We Have Always Lived in the Castle
Publisher: Penguin Classics
Released: October 31, 2006 (First published in 1962)
Source: Borrowed from the library
Rating: ★★★★

Taking readers deep into a labyrinth of dark neurosis, We Have Always Lived in the Castle is a deliciously unsettling novel about a perverse, isolated, and possibly murderous family and the struggle that ensues when a cousin arrives at their estate. 

Merricat Blackwood lives on the family estate with her sister Constance and her uncle Julian. Not long ago there were seven Blackwoods – until a fatal dose of arsenic found its way into the sugar bowl one terrible night. Acquitted of the murders, Constance has returned home, where Merricat protects her from the curiosity and hostility of the villagers.
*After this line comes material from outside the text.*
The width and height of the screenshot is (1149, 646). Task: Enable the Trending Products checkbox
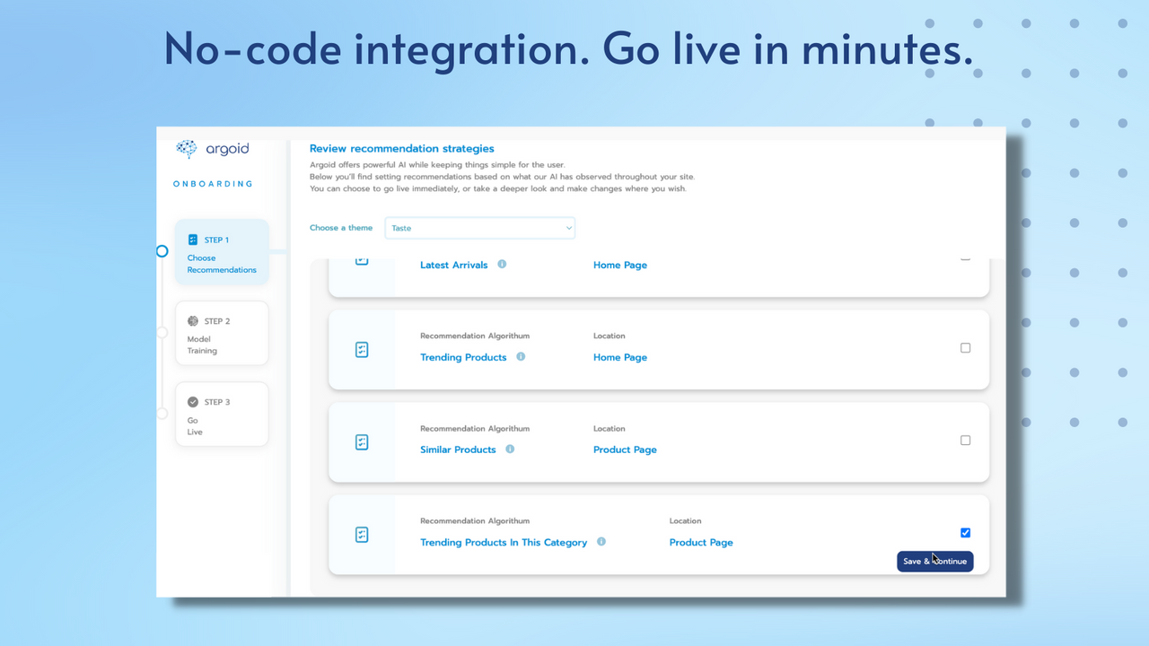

Their days pass in happy isolation until cousin Charles appears. Only Merricat can see the danger, and she must act swiftly to keep Constance from his grasp.

WE HAVE ALWAYS LIVED IN THE CASTLE is a Gothic fiction classic by Shirley Jackson, first published in 1962. Something I love about Jackson’s writing is that I’m never sure if there are paranormal forces at work or not. You get an eerie feeling that something unnatural must be going on – things are just too weird – or maybe not?

This is the story of the surviving members of the Blackwood family, told from the point of view of younger sister Merricat. The whole “sugar bowl” event made them outcasts to the rest of the town. Merricat, older sister Constance, and old Uncle Julian spend their days isolated in the family estate. Through Julian’s ramblings, we learn bits and pieces of what happened to the rest of the family.

This book is a great example of quiet horror – character driven, and leaving the reader with a lot to think about. It wasn’t until the end when I could look at the big picture and see how disturbing the Blackwood situation was. Chilling.